### What to do
Rewrite the records below with "Viewport" replaced by "Screen size" throughout, leaving everything else unchanged.
- - -
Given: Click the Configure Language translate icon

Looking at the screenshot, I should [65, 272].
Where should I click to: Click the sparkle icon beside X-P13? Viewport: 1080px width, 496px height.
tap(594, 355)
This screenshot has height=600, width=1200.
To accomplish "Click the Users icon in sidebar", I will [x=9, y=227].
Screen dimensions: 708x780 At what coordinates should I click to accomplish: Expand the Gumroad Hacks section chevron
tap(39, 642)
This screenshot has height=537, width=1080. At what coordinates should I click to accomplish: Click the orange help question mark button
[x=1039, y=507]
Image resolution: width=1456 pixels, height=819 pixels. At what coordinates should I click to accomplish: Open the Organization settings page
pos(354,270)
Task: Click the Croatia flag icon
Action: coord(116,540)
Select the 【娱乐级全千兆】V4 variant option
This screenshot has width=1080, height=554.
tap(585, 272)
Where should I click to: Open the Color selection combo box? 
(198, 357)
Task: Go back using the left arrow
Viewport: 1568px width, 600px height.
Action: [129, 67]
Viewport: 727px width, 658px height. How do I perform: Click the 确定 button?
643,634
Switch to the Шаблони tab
- - -
### Final result
Given: Click the Configure Language translate icon

Looking at the screenshot, I should [65, 272].
Where should I click to: Click the sparkle icon beside X-P13? Screen size: 1080px width, 496px height.
tap(594, 355)
This screenshot has height=600, width=1200.
To accomplish "Click the Users icon in sidebar", I will [x=9, y=227].
Screen dimensions: 708x780 At what coordinates should I click to accomplish: Expand the Gumroad Hacks section chevron
tap(39, 642)
This screenshot has height=537, width=1080. At what coordinates should I click to accomplish: Click the orange help question mark button
[x=1039, y=507]
Image resolution: width=1456 pixels, height=819 pixels. At what coordinates should I click to accomplish: Open the Organization settings page
pos(354,270)
Task: Click the Croatia flag icon
Action: coord(116,540)
Select the 【娱乐级全千兆】V4 variant option
This screenshot has width=1080, height=554.
tap(585, 272)
Where should I click to: Open the Color selection combo box? 
(198, 357)
Task: Go back using the left arrow
Screen size: 1568px width, 600px height.
Action: [129, 67]
Screen size: 727px width, 658px height. How do I perform: Click the 确定 button?
643,634
Switch to the Шаблони tab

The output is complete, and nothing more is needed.